Ten Years and Two Days Later

Firefighters at 9/11

I am deeply moved by this photo and any image of those who responded to the terrorist attack on September 11, 2001. I feel the same deep gratitude for soldiers who have gone off to fight the Global War on Terror and a tremendous loss when I hear of their casualties and difficulties after giving more than I will ever possibly give to defend my right to live in a free and prosperous society where I am only limited by what I decide I will and won’t do.

The objective of the acts of terror on 9/11/2001 was to symbolically and physically destroy the representations of power and wealth in America by smashing planes into the World Trade Towers, the Pentagon Building and the White House with the goal of undermining American economy, security and lifestyle. In the days that immediately followed, theoretically the objectives succeeded: the stock market closed for a week, the skies were empty for days, Americans were reeling from coordinated acts of hatred that resulted in enormous loss of life on American soil. But in far greater ways those intentions failed: America united. Before the end of the day on September 11, 2001 we decided that the attack of hatred against the United States would bring us together.

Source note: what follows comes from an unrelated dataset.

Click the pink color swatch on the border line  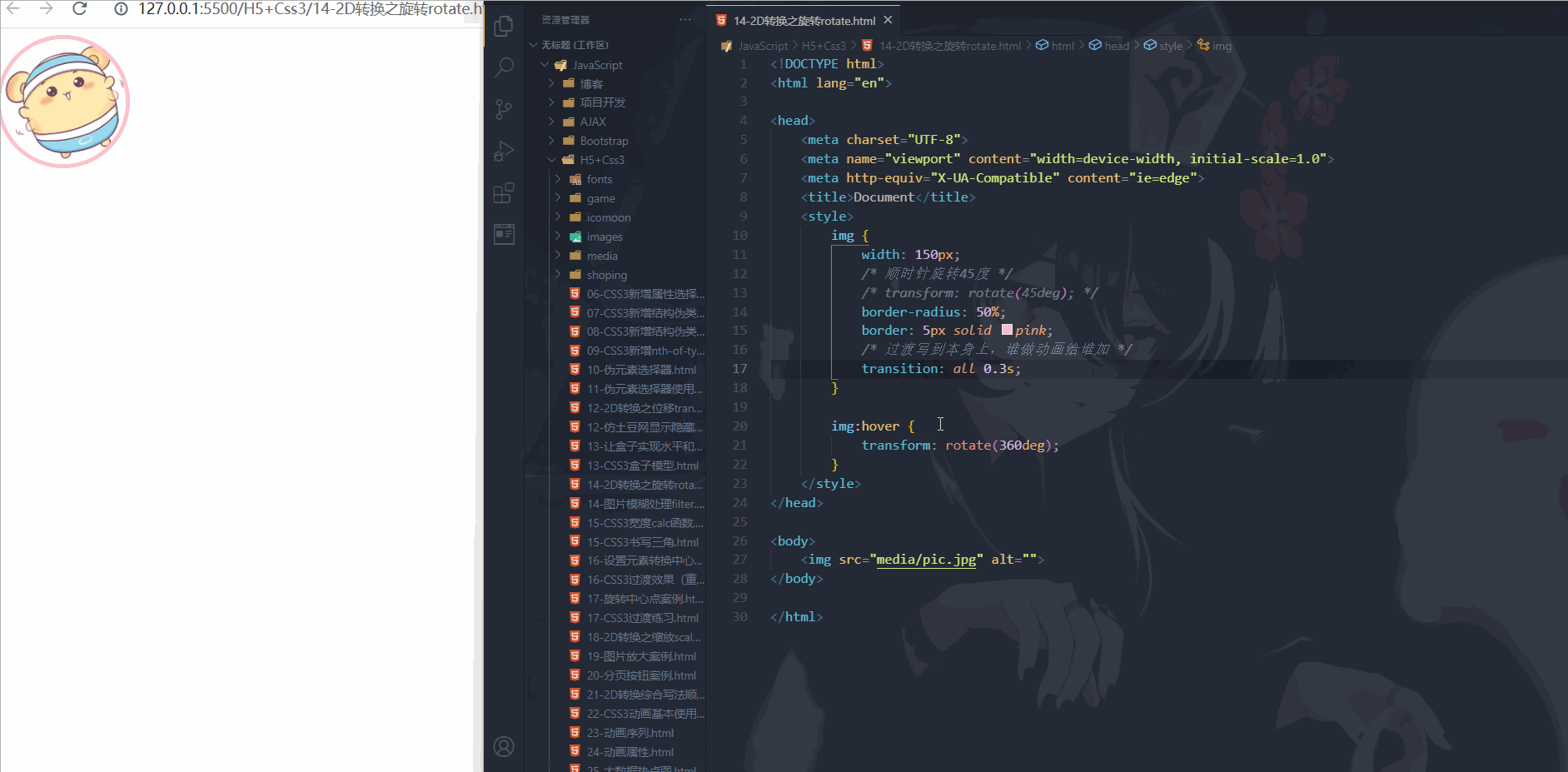pyautogui.click(x=1007, y=330)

How is it that after ten years it 9/11 is represented as an Official Day of Mourning? I know how politically incorrect this is but someone has to say it. We are wallowing in a funeral state and have indoctrinated a generation of Americans that this is how we deal with disaster. Ten years later, almost everyone over the age of five knows exactly where they were and what they were doing at 8:46 a.m. eastern time. Ten years later we have showed those who weren’t alive how to stay in a moment of grief and loss instead of forging a life of strength, courage and initiative in the face of incredible adversity.

About EF Sweetman

writing, reading, pretty much everything noir
This entry was posted in blogging, cautionary tales, essay, Observations, Politics, society and tagged , , , , , , . Bookmark the permalink.

10 Responses to Ten Years and Two Days Later

  1. TheIdiotSpeaketh says:

    Excellent post my friend! You have said it all perfectly. How long do we go on mourning? This should be looked at as a day of UNITY and SOLIDARITY….of COMPASSION and HOPE….etc. We need to get the country back to the state that we were in during the days right after the attacks. Great post Liz 🙂

    • sweetman says:

      Thanks Maaaaaaaahhhk, exactly, we need to focus on what we can do now to move on. I don’t ever mean to imply we have to forget, simply look up and out, not back and down.

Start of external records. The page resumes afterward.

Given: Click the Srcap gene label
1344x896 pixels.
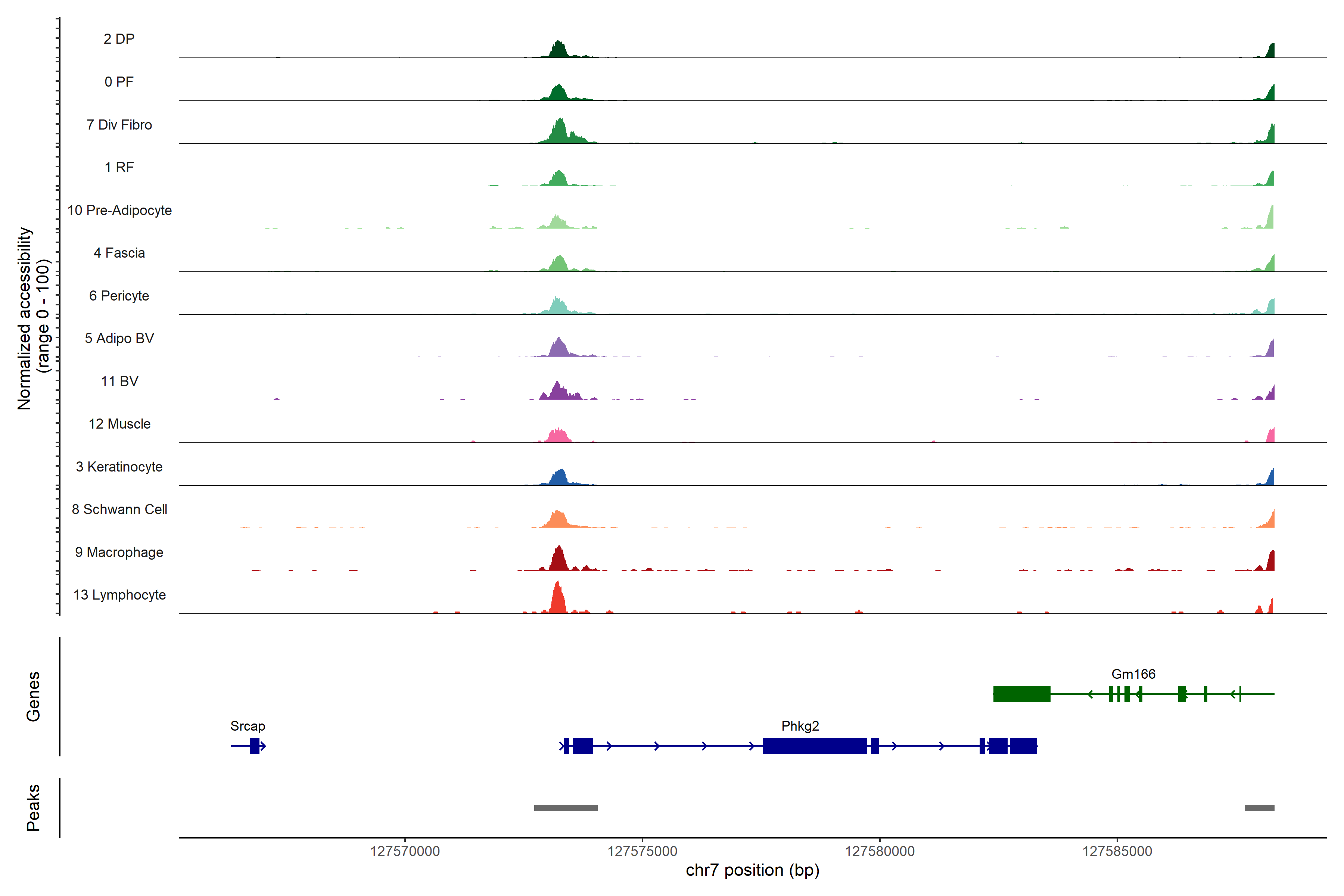Looking at the screenshot, I should click(248, 726).
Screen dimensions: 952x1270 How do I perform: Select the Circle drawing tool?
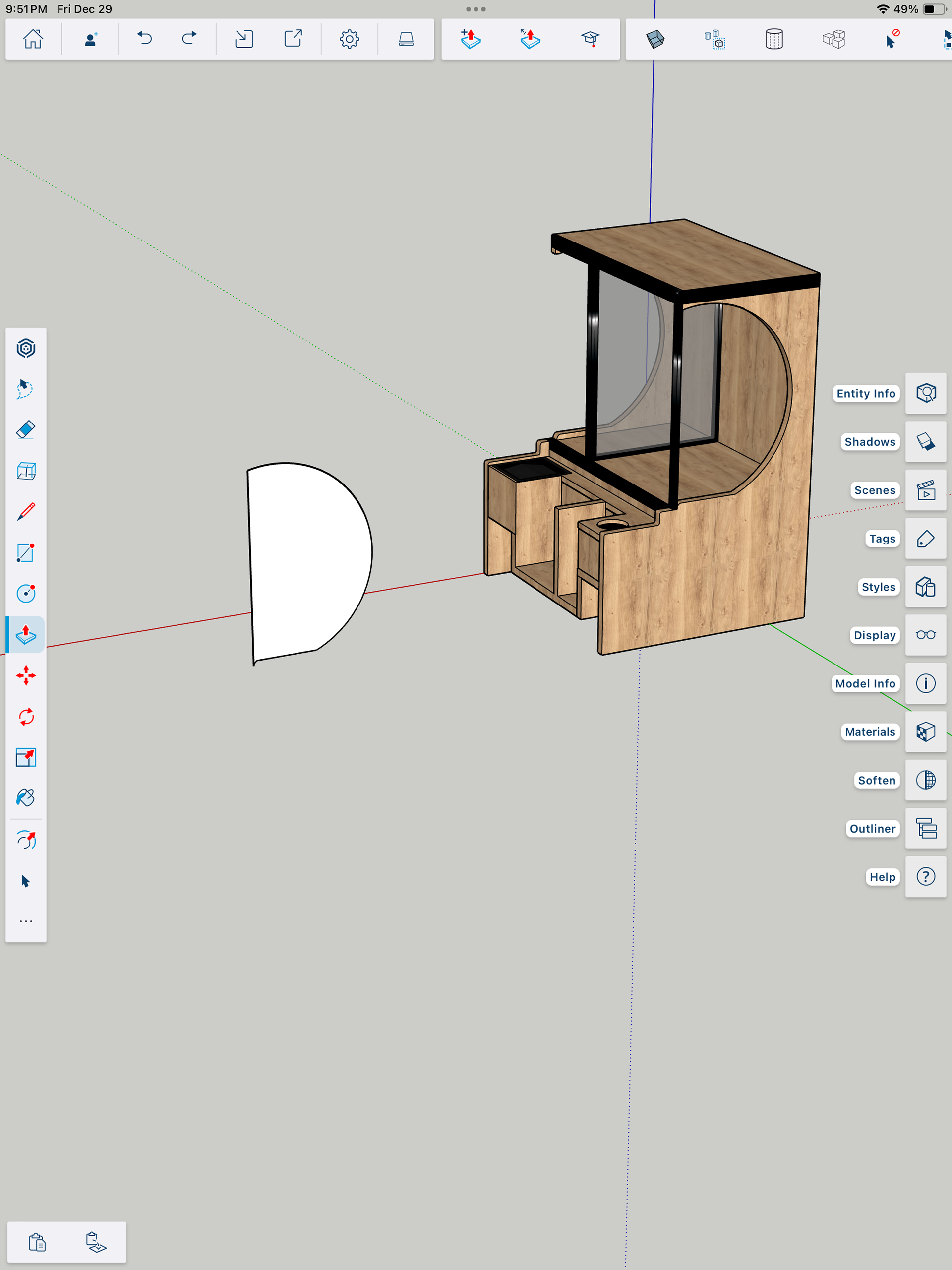pos(26,593)
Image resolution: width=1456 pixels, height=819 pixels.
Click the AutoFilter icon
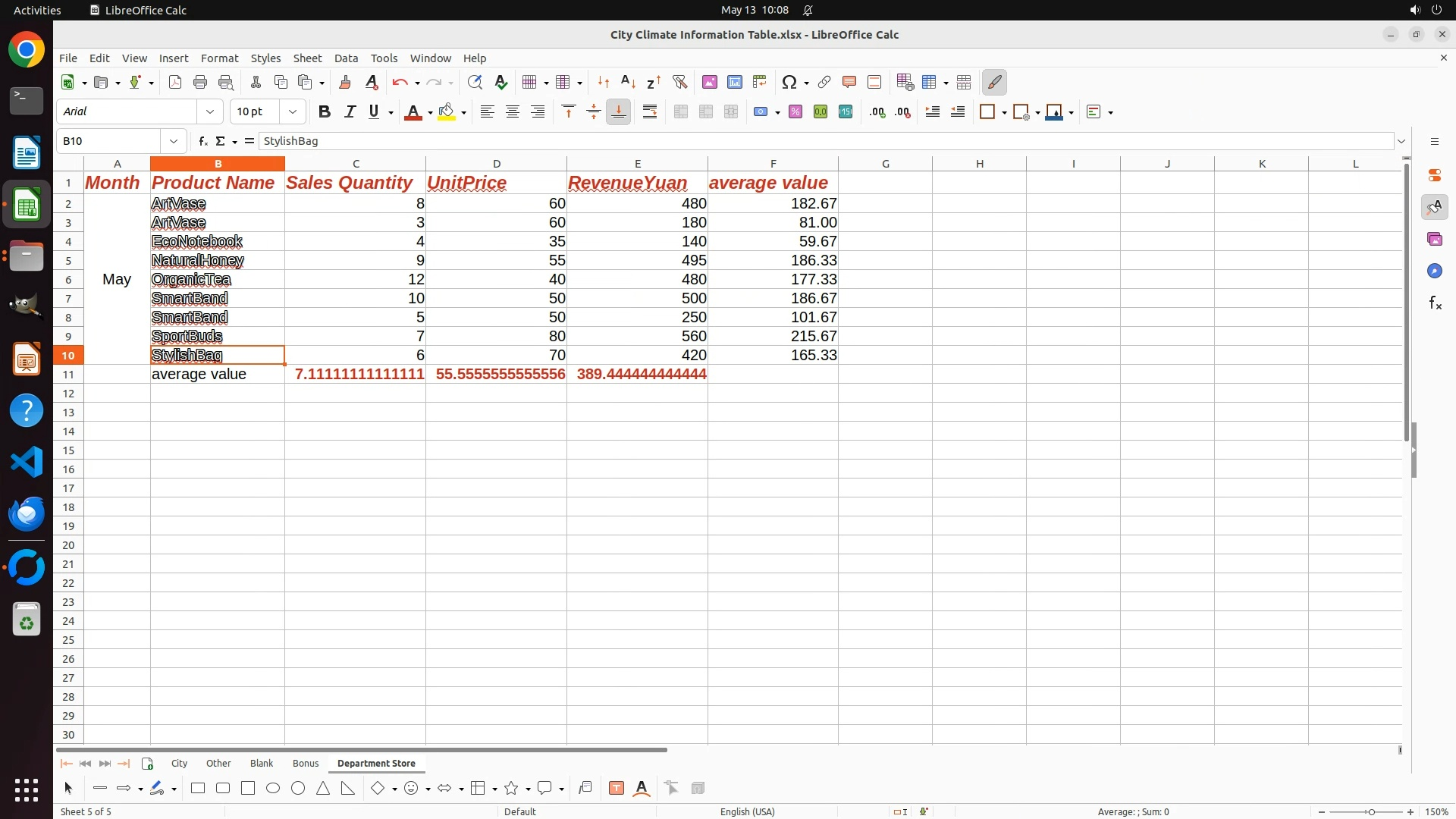point(679,82)
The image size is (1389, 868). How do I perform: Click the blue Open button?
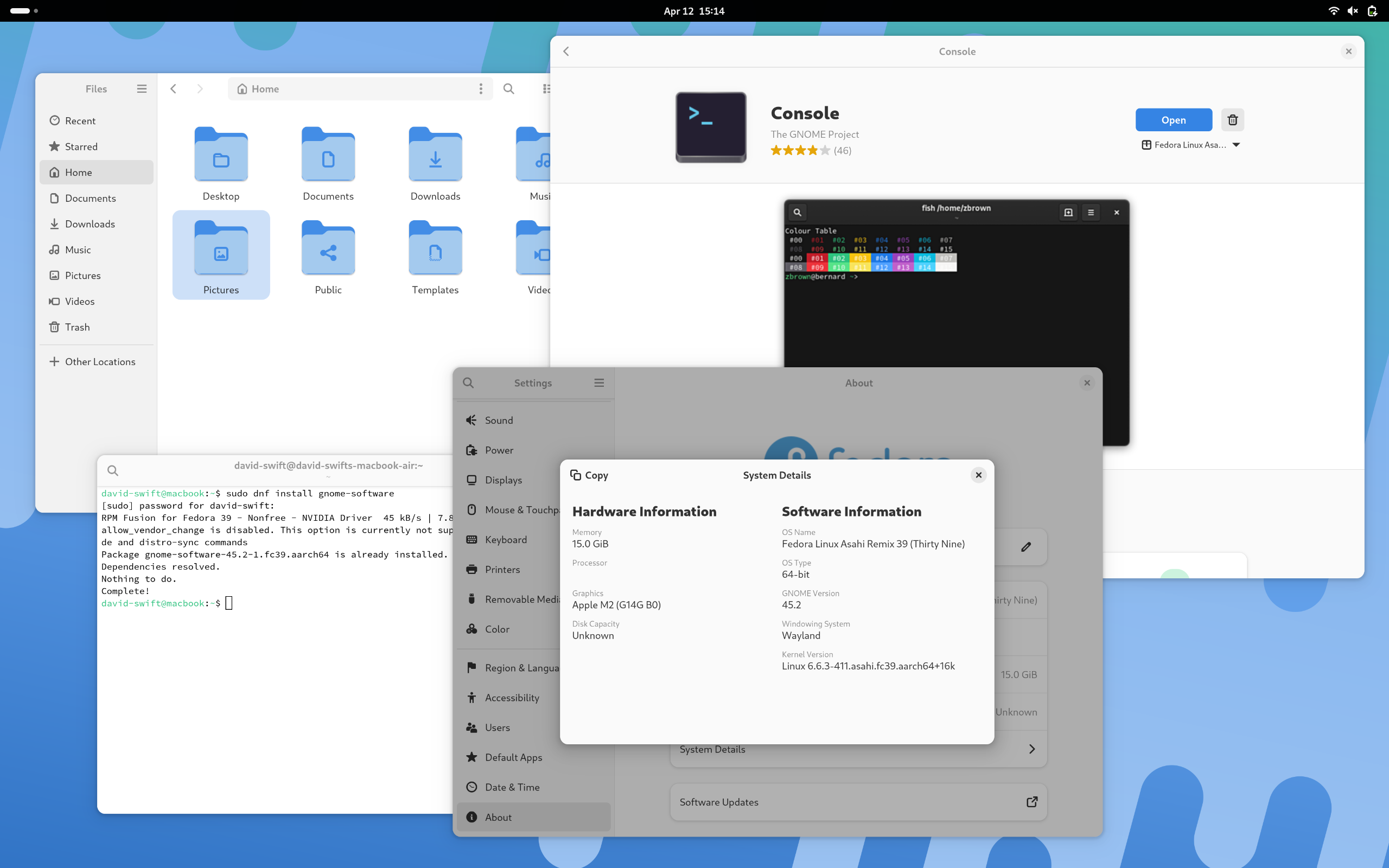coord(1173,120)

  2. I think some of the difference is that the people that died that day had no idea. They didn’t sign up for the military, they didn’t have the thought that they could die any minute. I think people do realize that there is some happiness among the grief, but I don’t think a celebration is very appropriate either. As long as their aren’t any “9/11 sales at Macy’s”, I do agree with what you say.

    • sweetman says:

      Thank you. Agree, it was a day that no one imagined and the sacrifices of those who rescued and those who fight are enormous. It’s definitely not a day of celebration.

  3. Lacey D. says:

    I think you’re right. The question has to be not “where were you?” but “where are we now and where are we headed?”

    • sweetman says:

      Thank you Lacey. Memorializing a moment in grief is a perspective of only one direction; the greater perspective is knowing the past but creating a hopeful future.

  4. chlost says:

    Thank you so much. I have also been feeling this way. Husband and I have talked about it a lot. We need to move on. We cannot be so mired in the past. I feel as though this is being deliberately used as a way to keep our focus on an event which takes attention away from other things, or which supports an agenda of some political entities to keep the fear and hatred alive.

    Please. Let’s go on to our lives. If not, the terrorists win.

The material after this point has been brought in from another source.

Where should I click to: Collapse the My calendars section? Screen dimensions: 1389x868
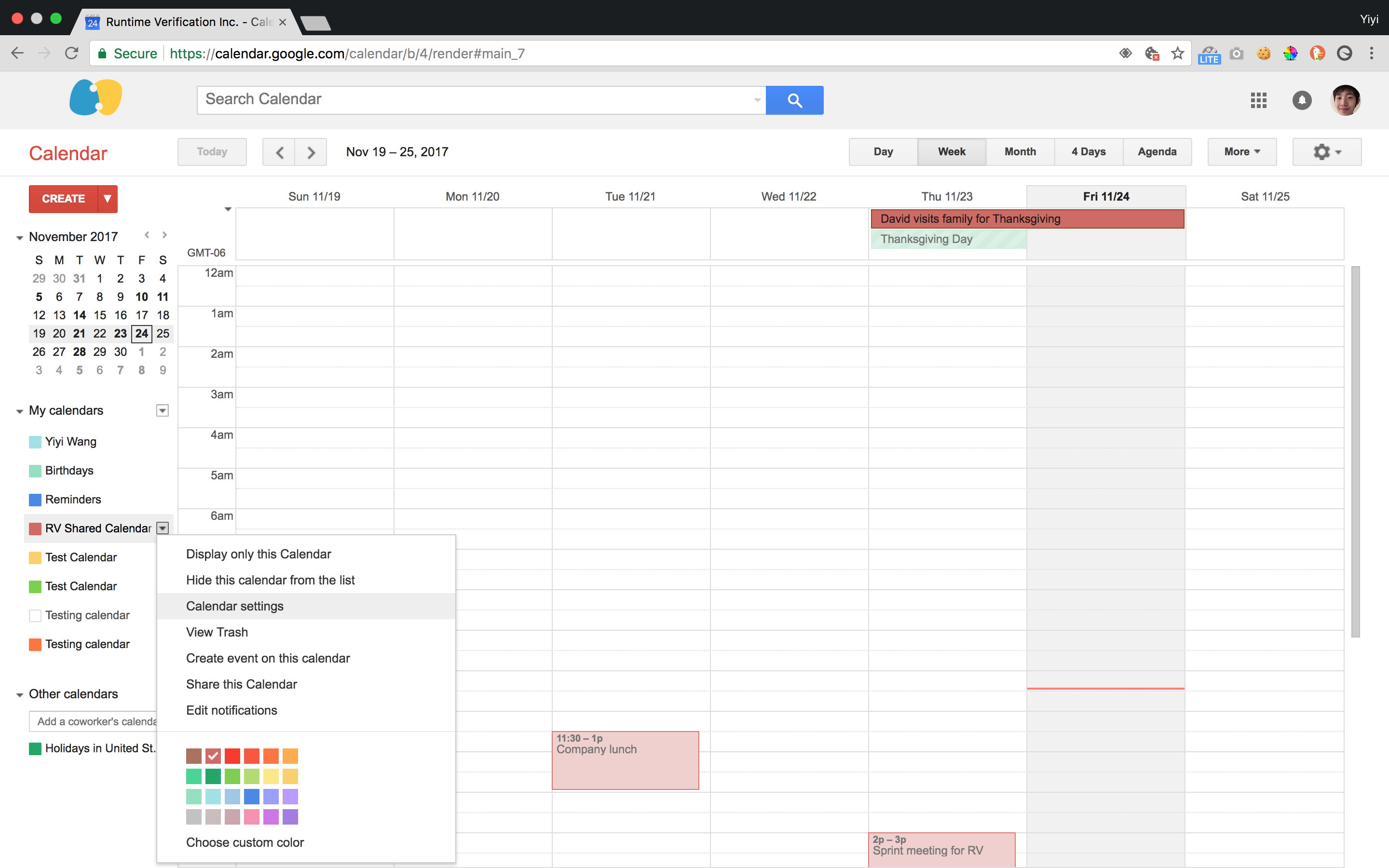[19, 411]
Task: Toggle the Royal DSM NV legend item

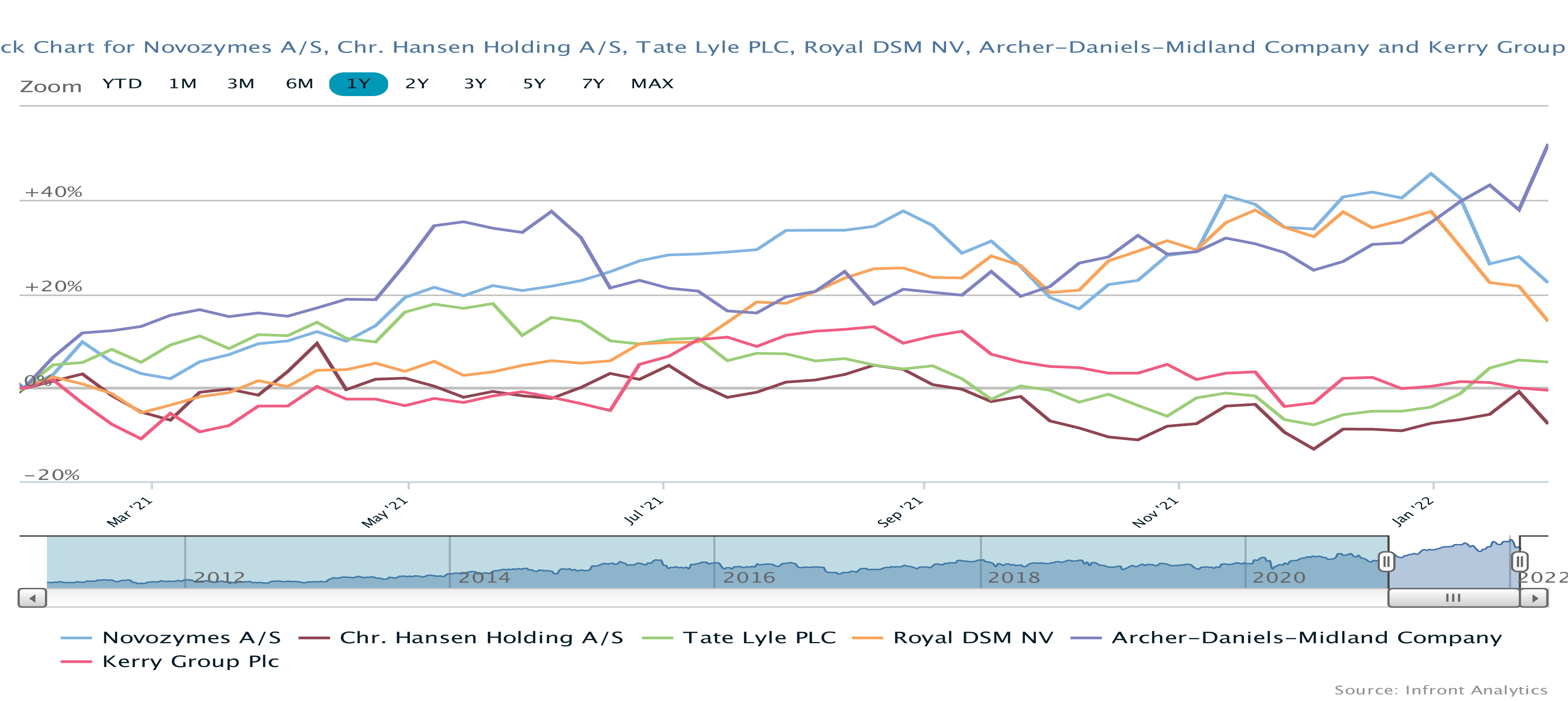Action: pos(973,638)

  5. My husband & I had the same conversation while looking at the newspaper on Sunday morning. He wondered why we’d commemorate our nation’s worst “defeat.” I thought about it a lot and decided that for me, it’s not about the defeat/attack/security but about the people–victims as well as police, fire, port authority, and volunteers. Great post, and personally, I like a little non-PC thought in my life. Just a little!

    • sweetman says:

      I think a lot of people were wondering why it became such a constant media presence but there is such a taboo feeling that we can’t say anything other about it. I don’t like to stir the proverbial pot just to make waves, I just feel there is far more to looking at how much was lost on 9/11 and that in order to continue to be strong we have to move forward. Honestly, who would EVER forget? Thanks for writing Nancy!